I notice that
Console.WriteLine((object) new string(' ', 0) == (object) new string(' ', 0));
prints true, which indicates that the CLR keeps the empty string around and re-uses the same instance. (It prints false for any other number than 0.)
However, the same is not true for arrays:
Console.WriteLine(new int[0] == new int[0]); // False
Now, if we look at the implementation of Enumerable.Empty<T>(), we find that it caches and re-uses empty arrays:
public static IEnumerable<TResult> Empty<TResult>()
{
return EmptyEnumerable<TResult>.Instance;
}
[...]
public static IEnumerable<TElement> Instance
{
get
{
if (EmptyEnumerable<TElement>.instance == null)

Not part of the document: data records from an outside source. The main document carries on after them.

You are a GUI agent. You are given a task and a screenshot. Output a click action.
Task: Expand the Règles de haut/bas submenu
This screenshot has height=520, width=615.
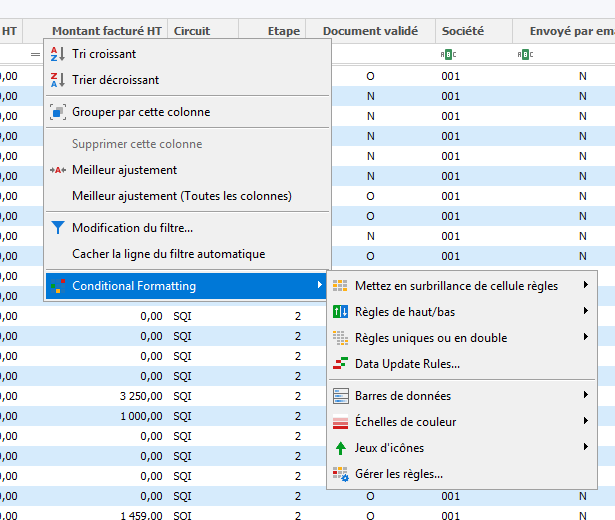(x=460, y=312)
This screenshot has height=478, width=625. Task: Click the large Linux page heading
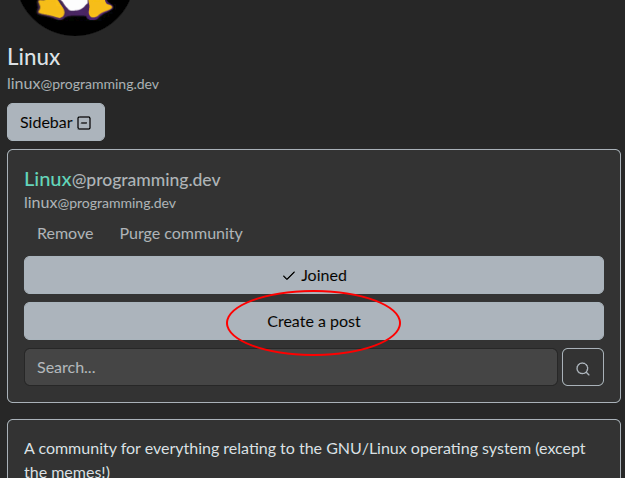click(x=34, y=57)
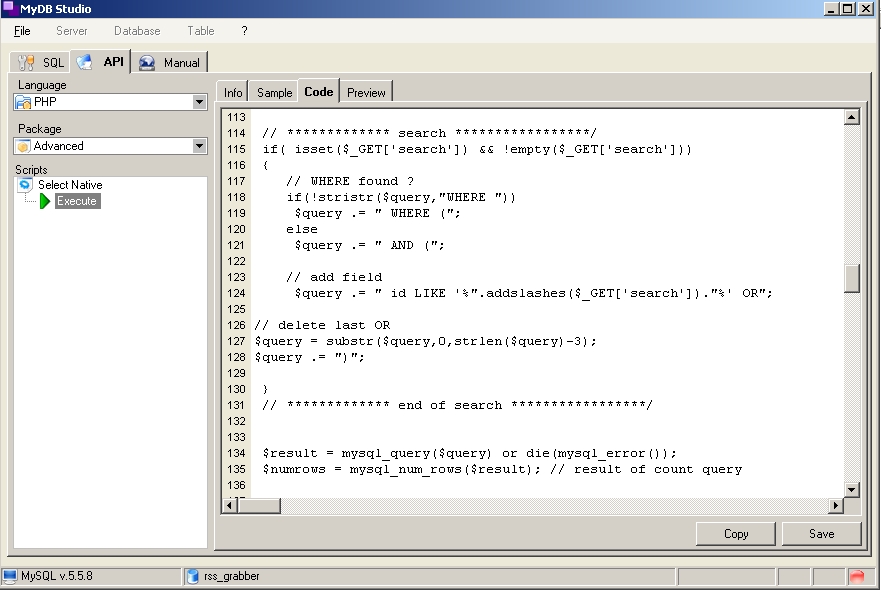Click the red indicator icon in status bar
This screenshot has height=590, width=881.
[856, 577]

EmptyEnumerable<TElement>.instance = new TElement[0];
return EmptyEnumerable<TElement>.instance;
}
}
So the framework team felt that keeping an empty array around for every type is worth it. The CLR could, if it wanted to, go a small step further and do this natively so it applies not only to calls to Enumerable.Empty<T>() but also new T[0]. If the optimisation in Enumerable.Empty<T>() is worth it, surely this would be even more worth it?

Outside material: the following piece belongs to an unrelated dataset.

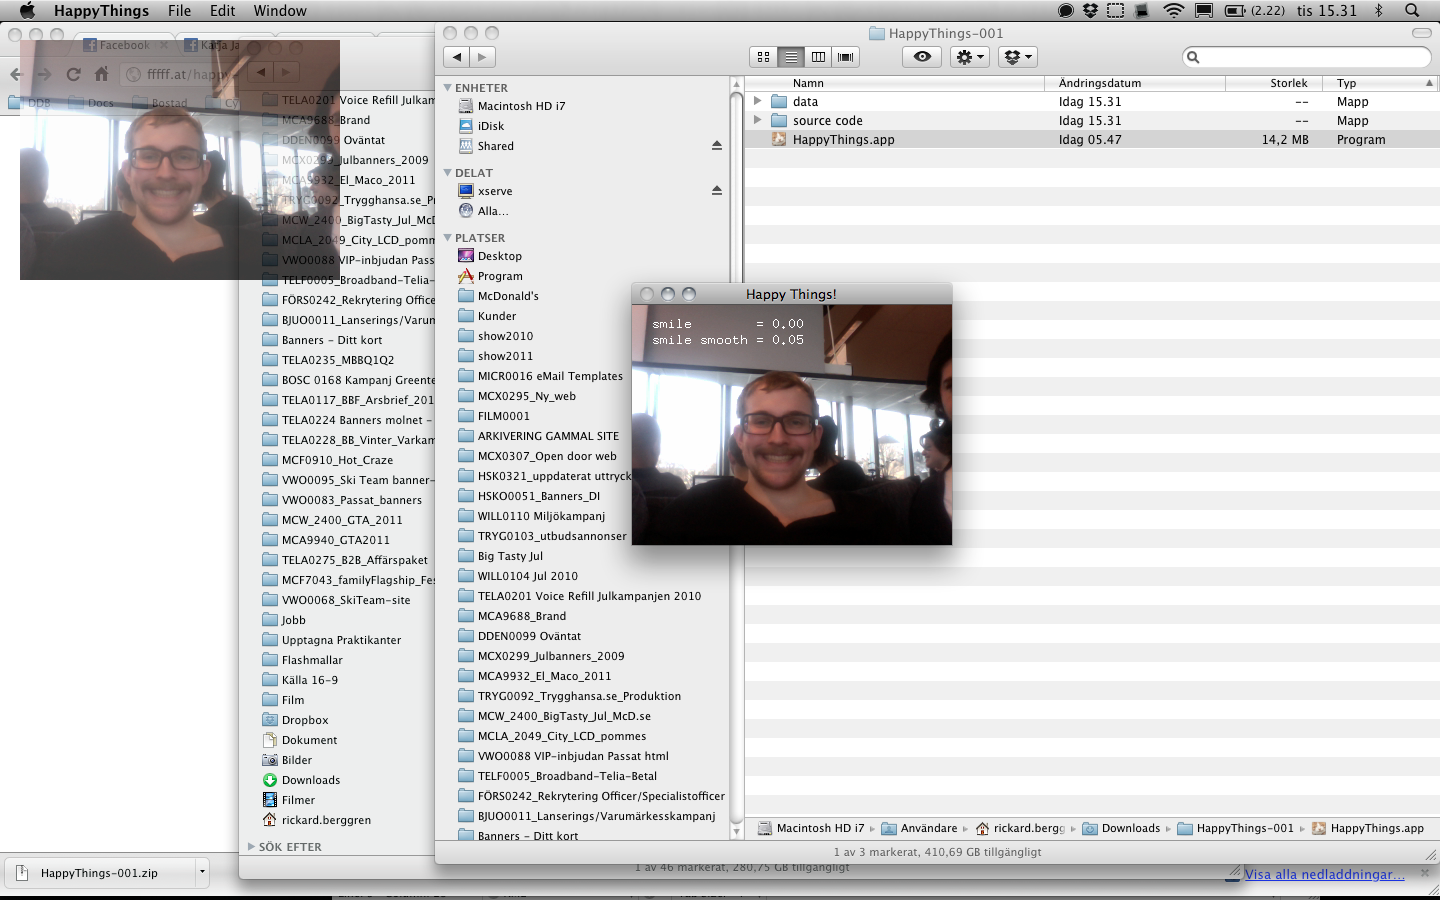This screenshot has height=900, width=1440.
Task: Open the Edit menu
Action: point(222,11)
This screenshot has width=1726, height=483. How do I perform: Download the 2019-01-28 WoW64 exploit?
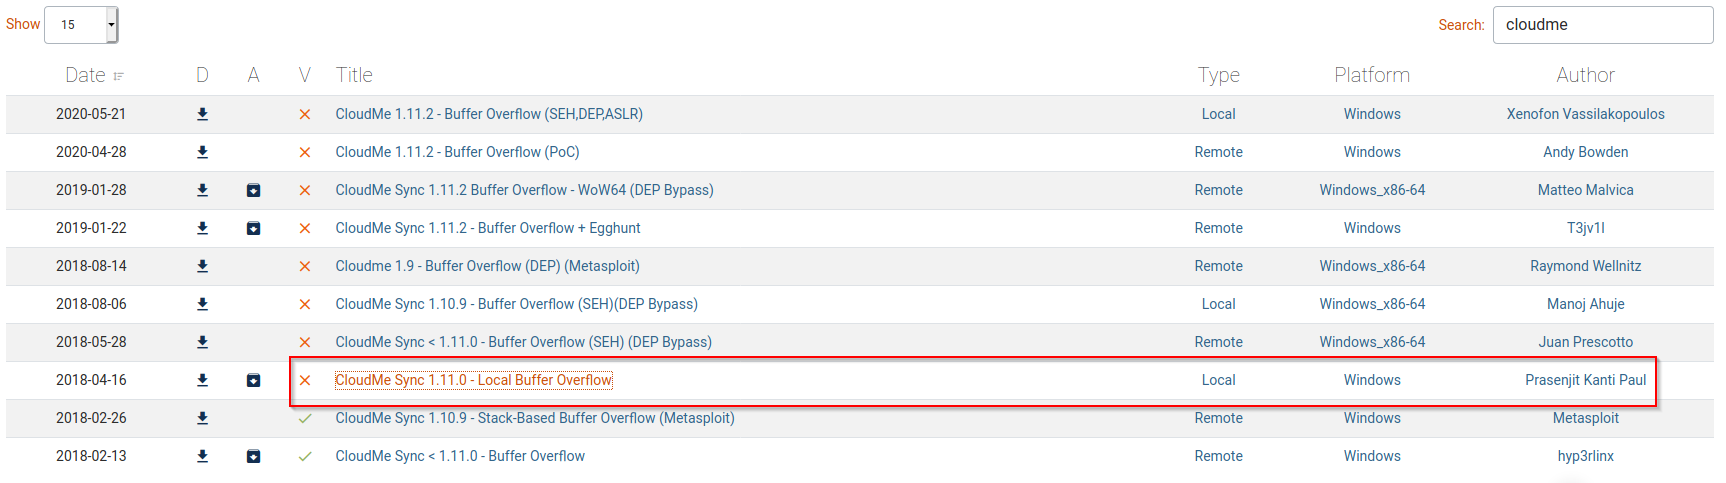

Why does the CLR not do this? Is there something I’m missing?
Strings may use interning, that makes them a different story (from all other kind of objects).
Arrays are essentially just objects. Re-using instances where that is not clear from the syntax or context isn’t without side effects or risks.
If some other code locked on another (they thought) empty
int[]you might have a deadlock that is very hard to find.Other scenarios include using arrays as the key in a Dictionary, or anywhere else their identity matters. The framework can’t just go around changing the rules.